↓↓↓
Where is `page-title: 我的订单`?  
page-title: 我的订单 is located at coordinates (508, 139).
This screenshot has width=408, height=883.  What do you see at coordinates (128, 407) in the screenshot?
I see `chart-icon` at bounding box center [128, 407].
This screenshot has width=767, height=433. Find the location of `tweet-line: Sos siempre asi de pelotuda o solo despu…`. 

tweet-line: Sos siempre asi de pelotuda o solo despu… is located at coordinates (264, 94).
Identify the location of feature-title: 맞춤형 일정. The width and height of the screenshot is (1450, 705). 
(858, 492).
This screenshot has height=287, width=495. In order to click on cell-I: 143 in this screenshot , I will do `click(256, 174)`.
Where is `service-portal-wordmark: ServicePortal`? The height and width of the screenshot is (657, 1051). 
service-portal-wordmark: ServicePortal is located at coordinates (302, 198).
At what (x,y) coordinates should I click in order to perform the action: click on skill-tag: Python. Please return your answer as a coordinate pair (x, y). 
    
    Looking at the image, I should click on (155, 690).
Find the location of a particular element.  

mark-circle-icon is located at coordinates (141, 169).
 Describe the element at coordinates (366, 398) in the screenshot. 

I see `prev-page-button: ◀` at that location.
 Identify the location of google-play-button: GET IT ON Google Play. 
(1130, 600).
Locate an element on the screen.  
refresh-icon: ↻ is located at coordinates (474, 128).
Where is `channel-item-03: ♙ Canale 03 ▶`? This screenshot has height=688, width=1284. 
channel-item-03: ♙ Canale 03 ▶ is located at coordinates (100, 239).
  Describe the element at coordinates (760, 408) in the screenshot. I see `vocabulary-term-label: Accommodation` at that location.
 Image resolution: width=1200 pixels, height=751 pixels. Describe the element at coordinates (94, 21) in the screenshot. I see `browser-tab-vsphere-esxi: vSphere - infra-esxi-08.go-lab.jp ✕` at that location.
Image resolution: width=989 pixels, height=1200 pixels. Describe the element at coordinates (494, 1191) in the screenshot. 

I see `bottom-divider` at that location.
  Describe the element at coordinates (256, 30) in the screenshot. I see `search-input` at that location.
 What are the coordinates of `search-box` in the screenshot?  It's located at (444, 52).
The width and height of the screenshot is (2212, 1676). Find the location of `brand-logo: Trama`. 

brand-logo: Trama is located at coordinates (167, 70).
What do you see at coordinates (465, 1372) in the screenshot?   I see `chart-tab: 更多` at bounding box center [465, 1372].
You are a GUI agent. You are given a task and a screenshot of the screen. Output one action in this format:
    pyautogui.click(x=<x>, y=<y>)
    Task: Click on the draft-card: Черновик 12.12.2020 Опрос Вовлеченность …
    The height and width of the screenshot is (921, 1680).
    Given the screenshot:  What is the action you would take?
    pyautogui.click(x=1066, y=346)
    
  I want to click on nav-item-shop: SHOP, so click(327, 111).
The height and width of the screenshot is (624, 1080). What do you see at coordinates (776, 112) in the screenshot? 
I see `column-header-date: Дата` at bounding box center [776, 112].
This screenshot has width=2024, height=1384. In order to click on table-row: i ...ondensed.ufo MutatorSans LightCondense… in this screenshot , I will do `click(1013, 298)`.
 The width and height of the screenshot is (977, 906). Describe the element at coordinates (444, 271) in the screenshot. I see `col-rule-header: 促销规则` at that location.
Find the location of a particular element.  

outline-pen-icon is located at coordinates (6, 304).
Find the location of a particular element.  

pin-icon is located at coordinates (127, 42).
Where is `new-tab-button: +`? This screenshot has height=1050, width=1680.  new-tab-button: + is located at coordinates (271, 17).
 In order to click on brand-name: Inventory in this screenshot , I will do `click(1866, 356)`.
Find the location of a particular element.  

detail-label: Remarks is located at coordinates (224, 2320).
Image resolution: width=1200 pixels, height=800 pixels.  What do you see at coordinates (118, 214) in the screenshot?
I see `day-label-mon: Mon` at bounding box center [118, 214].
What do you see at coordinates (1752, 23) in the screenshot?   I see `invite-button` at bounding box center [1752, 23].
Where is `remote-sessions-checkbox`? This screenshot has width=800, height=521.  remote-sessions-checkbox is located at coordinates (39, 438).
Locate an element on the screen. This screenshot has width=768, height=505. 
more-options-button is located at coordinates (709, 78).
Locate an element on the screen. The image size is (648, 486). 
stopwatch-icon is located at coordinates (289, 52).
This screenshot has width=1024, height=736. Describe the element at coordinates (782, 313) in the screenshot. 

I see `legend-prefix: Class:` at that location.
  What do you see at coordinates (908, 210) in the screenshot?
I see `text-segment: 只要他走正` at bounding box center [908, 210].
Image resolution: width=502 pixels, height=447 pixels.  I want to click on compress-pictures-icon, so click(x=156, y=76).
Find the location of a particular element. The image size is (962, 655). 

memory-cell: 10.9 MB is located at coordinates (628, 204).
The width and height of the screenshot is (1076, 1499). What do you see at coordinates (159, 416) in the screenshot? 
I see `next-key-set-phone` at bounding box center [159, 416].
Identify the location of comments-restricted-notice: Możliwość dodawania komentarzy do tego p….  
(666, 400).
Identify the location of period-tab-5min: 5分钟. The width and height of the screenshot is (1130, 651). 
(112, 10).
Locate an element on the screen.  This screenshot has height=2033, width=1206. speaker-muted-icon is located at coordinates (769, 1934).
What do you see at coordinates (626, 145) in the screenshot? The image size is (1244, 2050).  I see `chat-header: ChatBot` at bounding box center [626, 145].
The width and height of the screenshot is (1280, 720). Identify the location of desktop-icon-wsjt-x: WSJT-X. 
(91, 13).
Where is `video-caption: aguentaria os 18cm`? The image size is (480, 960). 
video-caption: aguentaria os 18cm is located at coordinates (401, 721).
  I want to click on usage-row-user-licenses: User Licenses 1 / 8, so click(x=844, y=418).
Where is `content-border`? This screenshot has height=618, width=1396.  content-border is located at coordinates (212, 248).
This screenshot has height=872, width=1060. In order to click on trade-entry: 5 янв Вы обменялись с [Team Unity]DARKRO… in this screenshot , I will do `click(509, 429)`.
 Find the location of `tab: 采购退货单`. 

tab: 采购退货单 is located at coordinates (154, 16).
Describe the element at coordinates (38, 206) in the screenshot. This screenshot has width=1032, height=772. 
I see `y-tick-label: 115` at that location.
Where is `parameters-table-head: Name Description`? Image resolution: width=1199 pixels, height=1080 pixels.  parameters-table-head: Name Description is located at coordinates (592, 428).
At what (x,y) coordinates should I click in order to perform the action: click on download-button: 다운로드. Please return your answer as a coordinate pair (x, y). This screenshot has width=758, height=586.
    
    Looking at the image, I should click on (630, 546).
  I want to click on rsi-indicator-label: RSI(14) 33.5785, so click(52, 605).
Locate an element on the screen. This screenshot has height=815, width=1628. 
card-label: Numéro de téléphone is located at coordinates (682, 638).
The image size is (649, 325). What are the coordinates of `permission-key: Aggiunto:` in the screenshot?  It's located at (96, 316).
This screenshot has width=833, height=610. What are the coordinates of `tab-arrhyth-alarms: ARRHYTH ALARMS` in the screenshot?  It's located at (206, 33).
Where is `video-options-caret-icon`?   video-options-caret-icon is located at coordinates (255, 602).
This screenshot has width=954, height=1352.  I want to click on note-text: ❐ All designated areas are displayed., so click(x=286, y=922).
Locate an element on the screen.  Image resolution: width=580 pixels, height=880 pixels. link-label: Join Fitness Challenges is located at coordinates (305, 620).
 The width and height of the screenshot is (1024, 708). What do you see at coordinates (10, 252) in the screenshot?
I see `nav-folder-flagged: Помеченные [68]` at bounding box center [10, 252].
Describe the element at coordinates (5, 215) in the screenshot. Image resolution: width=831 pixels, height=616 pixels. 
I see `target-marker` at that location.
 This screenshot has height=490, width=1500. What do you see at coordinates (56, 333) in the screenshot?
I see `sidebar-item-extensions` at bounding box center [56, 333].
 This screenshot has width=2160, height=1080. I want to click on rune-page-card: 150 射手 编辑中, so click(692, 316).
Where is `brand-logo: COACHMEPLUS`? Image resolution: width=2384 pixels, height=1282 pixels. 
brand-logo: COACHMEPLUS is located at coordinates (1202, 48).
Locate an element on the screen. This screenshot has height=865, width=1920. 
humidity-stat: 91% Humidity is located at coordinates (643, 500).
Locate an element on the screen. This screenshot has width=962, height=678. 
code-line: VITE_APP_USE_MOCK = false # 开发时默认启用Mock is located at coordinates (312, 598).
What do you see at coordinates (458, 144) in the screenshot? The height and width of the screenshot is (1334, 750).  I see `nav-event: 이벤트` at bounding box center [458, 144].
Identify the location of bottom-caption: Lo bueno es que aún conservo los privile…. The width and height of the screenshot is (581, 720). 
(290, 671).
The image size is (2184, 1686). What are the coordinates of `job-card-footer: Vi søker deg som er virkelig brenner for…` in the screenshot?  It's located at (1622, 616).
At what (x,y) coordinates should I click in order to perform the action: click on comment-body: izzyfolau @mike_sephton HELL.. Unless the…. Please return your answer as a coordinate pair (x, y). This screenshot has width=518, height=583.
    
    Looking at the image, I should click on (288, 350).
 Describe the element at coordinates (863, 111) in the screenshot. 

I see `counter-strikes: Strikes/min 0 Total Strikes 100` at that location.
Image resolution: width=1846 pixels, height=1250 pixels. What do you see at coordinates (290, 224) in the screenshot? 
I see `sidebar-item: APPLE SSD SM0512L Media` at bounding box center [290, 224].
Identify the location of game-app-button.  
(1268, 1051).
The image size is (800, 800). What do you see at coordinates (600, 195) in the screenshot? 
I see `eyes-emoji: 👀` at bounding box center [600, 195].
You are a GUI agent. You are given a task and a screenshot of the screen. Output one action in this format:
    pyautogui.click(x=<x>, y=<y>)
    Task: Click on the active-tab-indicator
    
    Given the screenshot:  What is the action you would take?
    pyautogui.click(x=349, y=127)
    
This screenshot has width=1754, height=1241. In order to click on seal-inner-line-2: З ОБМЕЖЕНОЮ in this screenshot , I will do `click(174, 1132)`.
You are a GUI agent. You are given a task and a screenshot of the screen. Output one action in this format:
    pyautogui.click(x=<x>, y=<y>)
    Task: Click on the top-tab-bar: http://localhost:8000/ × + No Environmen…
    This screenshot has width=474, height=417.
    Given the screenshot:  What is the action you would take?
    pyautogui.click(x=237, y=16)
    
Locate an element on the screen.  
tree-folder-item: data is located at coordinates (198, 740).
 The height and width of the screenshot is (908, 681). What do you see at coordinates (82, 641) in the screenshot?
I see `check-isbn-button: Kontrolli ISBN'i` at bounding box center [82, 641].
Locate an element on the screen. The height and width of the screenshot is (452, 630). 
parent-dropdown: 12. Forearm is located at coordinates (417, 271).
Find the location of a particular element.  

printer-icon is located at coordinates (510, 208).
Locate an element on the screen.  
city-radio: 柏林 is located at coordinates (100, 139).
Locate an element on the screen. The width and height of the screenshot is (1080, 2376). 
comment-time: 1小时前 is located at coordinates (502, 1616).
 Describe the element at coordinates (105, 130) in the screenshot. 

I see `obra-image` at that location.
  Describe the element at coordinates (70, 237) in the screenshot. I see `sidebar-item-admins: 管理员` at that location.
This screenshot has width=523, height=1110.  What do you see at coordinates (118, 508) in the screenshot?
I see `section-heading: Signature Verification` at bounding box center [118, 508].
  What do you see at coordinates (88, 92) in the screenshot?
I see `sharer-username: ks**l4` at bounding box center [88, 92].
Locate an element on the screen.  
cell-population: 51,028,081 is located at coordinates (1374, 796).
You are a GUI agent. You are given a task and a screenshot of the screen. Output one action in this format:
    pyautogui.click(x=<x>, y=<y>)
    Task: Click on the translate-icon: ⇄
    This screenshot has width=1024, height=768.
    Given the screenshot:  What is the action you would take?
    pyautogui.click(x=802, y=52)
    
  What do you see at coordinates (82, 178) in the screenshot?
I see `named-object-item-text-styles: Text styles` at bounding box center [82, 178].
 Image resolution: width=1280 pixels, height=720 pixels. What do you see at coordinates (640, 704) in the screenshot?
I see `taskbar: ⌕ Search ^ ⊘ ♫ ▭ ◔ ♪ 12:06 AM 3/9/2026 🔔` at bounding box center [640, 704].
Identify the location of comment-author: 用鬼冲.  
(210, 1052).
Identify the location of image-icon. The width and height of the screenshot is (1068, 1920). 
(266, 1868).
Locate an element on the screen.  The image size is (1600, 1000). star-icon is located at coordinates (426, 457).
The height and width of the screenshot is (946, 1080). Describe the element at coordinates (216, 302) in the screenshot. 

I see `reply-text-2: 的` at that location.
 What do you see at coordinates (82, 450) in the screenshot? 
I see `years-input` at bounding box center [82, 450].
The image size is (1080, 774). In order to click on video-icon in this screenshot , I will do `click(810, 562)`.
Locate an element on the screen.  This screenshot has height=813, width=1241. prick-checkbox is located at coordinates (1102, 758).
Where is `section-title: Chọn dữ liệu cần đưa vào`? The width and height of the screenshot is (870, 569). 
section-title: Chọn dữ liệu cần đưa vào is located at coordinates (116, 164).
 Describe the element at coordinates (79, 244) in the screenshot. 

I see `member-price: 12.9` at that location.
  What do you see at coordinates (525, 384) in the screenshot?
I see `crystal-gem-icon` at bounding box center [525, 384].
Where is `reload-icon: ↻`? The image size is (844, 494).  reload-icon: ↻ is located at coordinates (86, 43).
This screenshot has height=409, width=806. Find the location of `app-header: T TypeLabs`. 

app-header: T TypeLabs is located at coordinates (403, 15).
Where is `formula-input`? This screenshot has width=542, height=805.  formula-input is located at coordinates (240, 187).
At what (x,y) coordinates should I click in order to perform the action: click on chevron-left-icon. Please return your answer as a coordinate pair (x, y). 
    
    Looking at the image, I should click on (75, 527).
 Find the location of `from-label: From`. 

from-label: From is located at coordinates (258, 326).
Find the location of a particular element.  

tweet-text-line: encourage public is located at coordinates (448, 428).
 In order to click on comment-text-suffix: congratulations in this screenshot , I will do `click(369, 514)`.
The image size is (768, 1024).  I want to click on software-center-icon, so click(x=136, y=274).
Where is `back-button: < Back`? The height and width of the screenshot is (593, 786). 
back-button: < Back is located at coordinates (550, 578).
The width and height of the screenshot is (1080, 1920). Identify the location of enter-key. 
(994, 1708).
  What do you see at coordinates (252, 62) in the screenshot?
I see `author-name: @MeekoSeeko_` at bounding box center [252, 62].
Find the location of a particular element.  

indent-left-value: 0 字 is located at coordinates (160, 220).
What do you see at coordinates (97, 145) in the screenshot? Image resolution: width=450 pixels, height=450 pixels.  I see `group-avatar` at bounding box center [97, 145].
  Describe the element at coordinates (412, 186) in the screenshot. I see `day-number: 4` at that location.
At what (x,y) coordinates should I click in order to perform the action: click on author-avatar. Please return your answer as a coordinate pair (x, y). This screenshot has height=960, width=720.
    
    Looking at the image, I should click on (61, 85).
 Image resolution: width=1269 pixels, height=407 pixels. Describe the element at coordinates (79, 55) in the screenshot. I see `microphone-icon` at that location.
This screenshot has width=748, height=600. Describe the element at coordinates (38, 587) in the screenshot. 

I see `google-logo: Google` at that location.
↑↑↑
● CONSIGNE
Peux-tu réécrire les lignes du listing en commençant à celle qui contient « Identify the location of bottom-caption: Lo » et en terminant à celle qui contient « pyautogui.click(x=237, y=16) », en substituant « pair of numbers » à « coordinate pair » sans toucher au reste ?

● RÉPONSE ATTENDUE
Identify the location of bottom-caption: Lo bueno es que aún conservo los privile…. The width and height of the screenshot is (581, 720). 
(290, 671).
The image size is (2184, 1686). What are the coordinates of `job-card-footer: Vi søker deg som er virkelig brenner for…` in the screenshot?  It's located at (1622, 616).
At what (x,y) coordinates should I click in order to perform the action: click on comment-body: izzyfolau @mike_sephton HELL.. Unless the…. Please return your answer as a pair of numbers (x, y). This screenshot has width=518, height=583.
    
    Looking at the image, I should click on (288, 350).
 Describe the element at coordinates (863, 111) in the screenshot. 

I see `counter-strikes: Strikes/min 0 Total Strikes 100` at that location.
Image resolution: width=1846 pixels, height=1250 pixels. What do you see at coordinates (290, 224) in the screenshot? 
I see `sidebar-item: APPLE SSD SM0512L Media` at bounding box center [290, 224].
Identify the location of game-app-button.  
(1268, 1051).
The image size is (800, 800). What do you see at coordinates (600, 195) in the screenshot? 
I see `eyes-emoji: 👀` at bounding box center [600, 195].
You are a GUI agent. You are given a task and a screenshot of the screen. Output one action in this format:
    pyautogui.click(x=<x>, y=<y>)
    Task: Click on the active-tab-indicator
    
    Given the screenshot:  What is the action you would take?
    pyautogui.click(x=349, y=127)
    
This screenshot has width=1754, height=1241. In order to click on seal-inner-line-2: З ОБМЕЖЕНОЮ in this screenshot , I will do `click(174, 1132)`.
You are a GUI agent. You are given a task and a screenshot of the screen. Output one action in this format:
    pyautogui.click(x=<x>, y=<y>)
    Task: Click on the top-tab-bar: http://localhost:8000/ × + No Environmen…
    This screenshot has width=474, height=417.
    Given the screenshot:  What is the action you would take?
    pyautogui.click(x=237, y=16)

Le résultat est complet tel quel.